Whenever a line in the records below holds the string "agent", copy it out.

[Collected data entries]
★ ★ ★ ★ ★

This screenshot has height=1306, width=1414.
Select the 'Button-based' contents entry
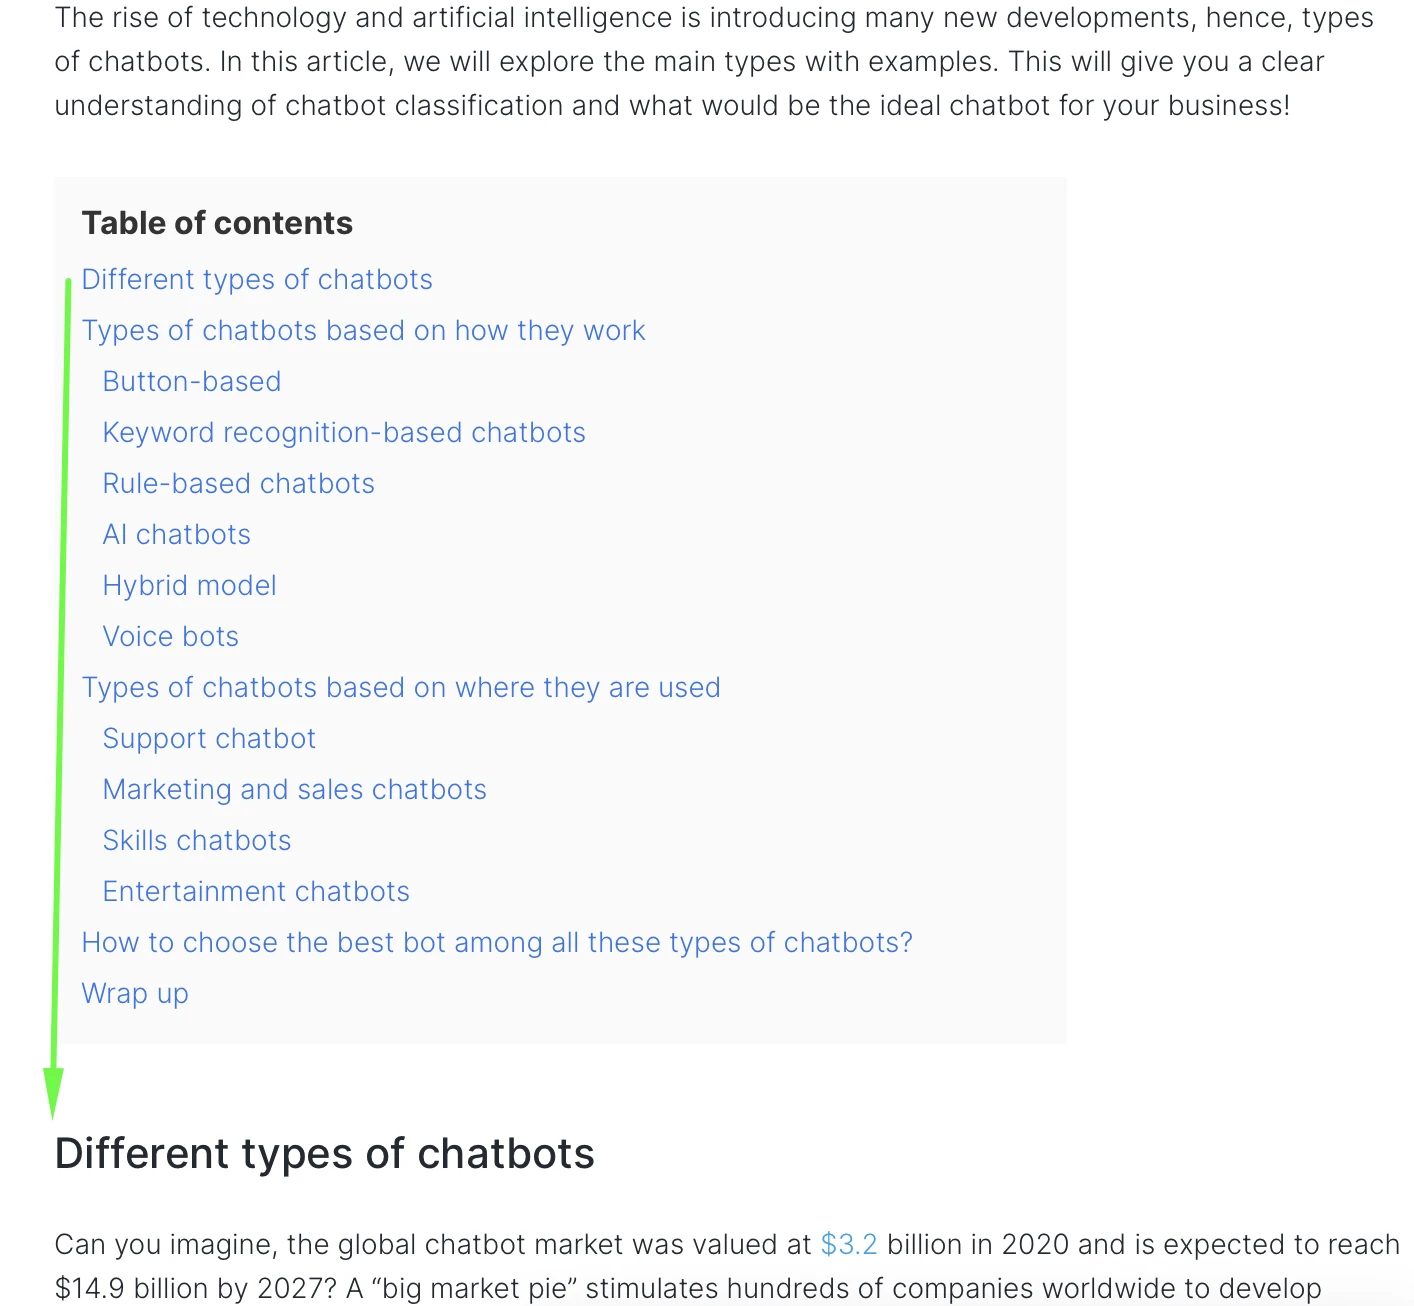[x=191, y=382]
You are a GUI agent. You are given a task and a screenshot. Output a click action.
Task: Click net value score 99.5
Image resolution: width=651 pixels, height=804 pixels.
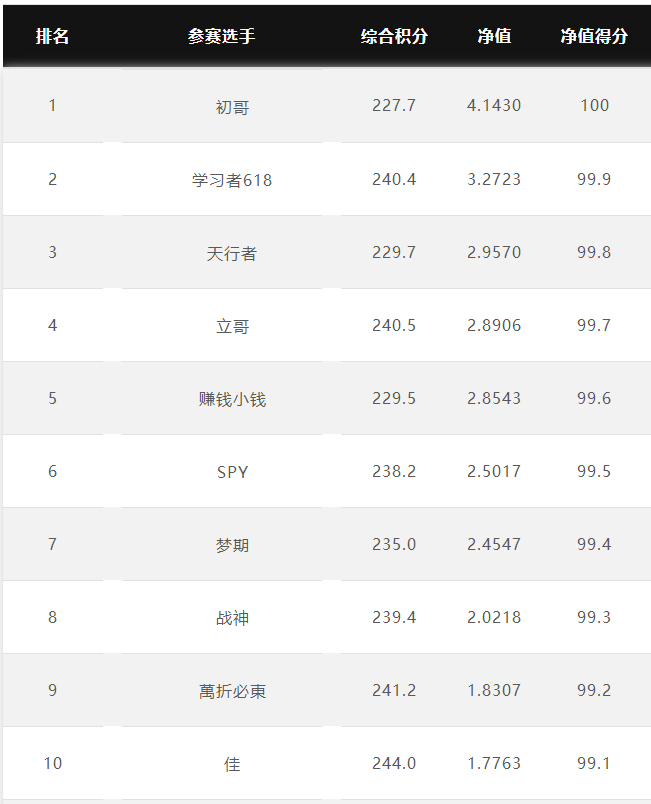click(x=594, y=471)
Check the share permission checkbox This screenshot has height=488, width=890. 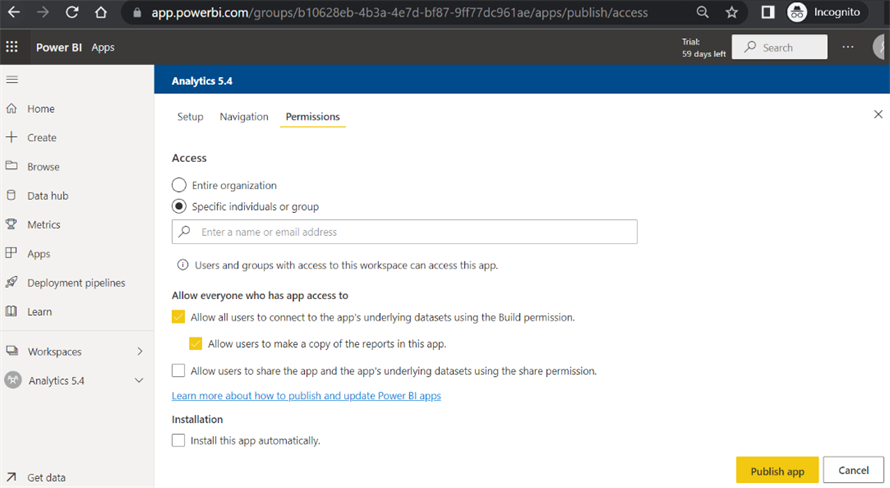coord(178,371)
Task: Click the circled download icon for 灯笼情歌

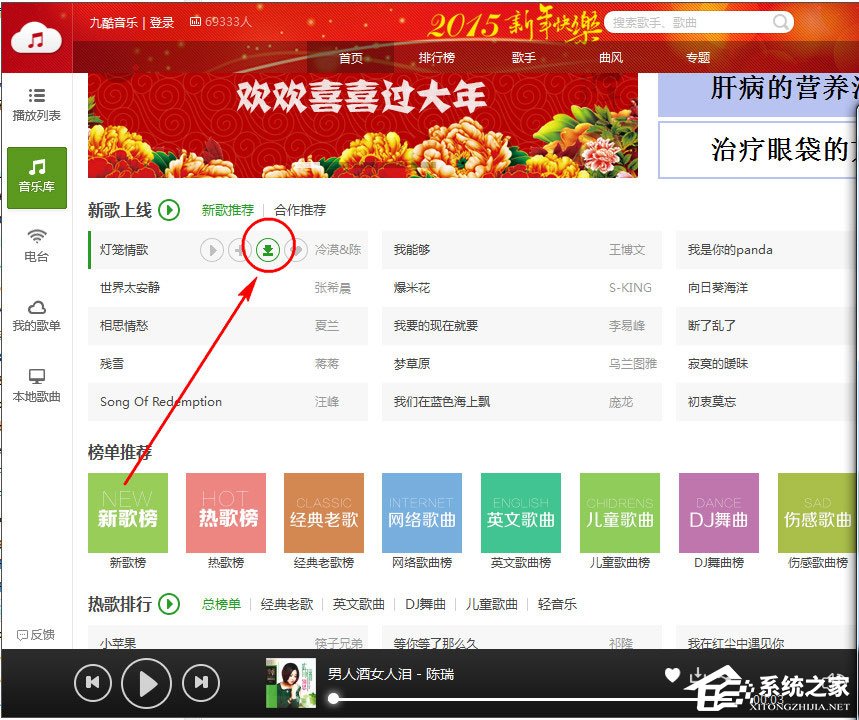Action: [x=267, y=250]
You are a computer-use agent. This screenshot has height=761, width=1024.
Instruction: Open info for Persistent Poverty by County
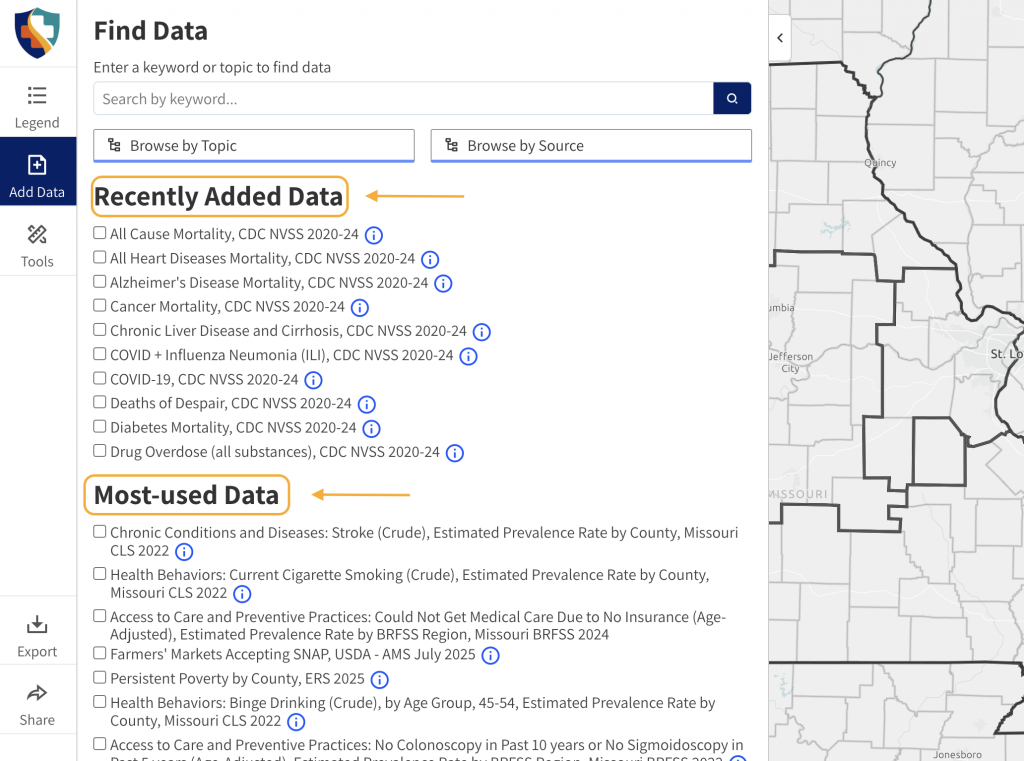tap(380, 680)
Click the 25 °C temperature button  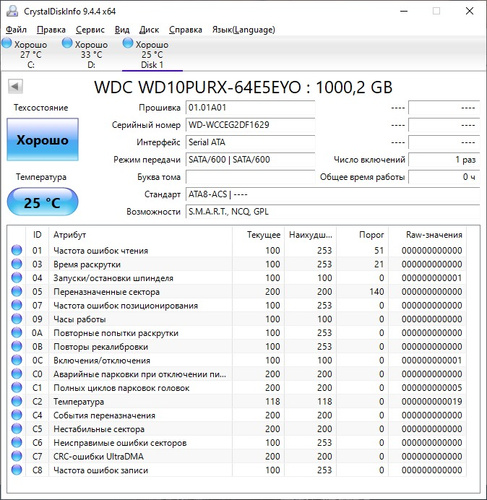43,202
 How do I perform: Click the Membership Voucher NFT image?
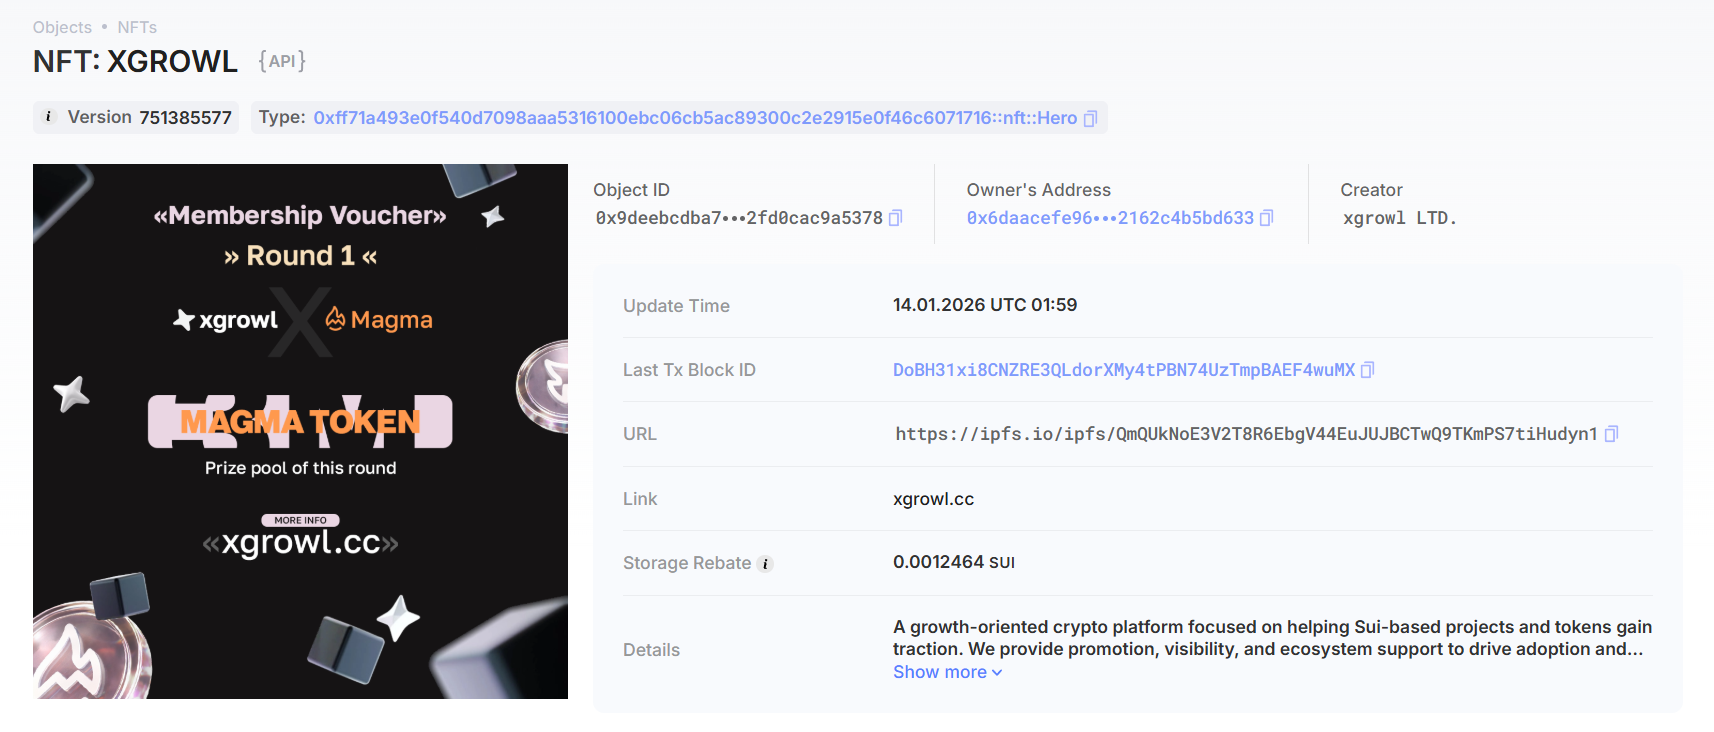[x=300, y=431]
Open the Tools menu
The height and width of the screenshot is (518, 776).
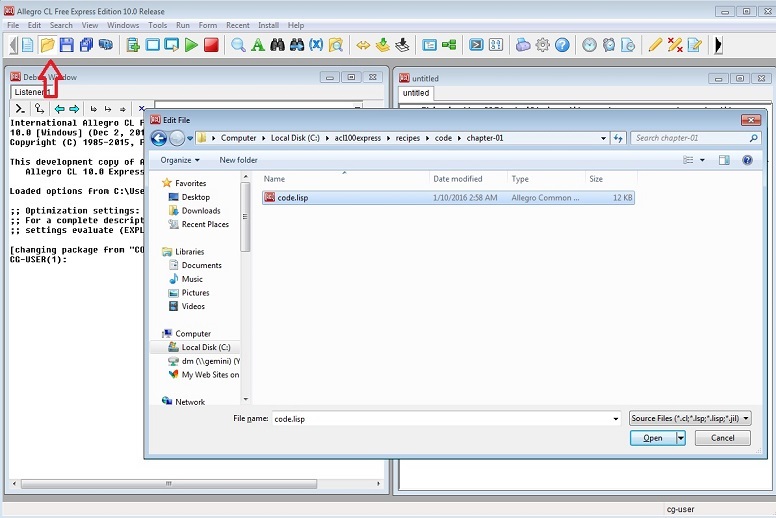pyautogui.click(x=157, y=25)
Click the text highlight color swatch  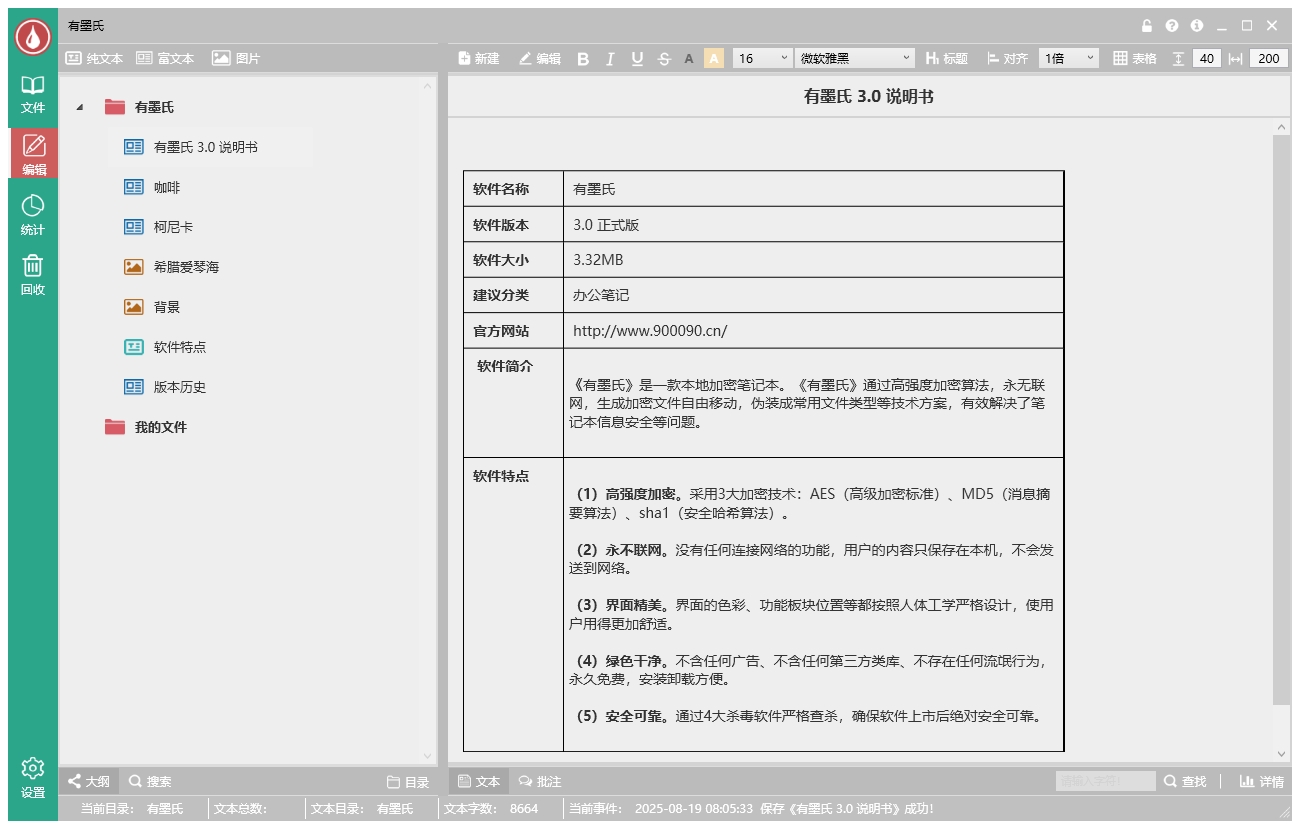click(713, 59)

★ ★ ★ ★ ★

**EXPECTED ANSWER:**
You are a GUI agent. You are given a task and a screenshot. Output a click action.
You are a computer-use agent. This screenshot has height=761, width=1024.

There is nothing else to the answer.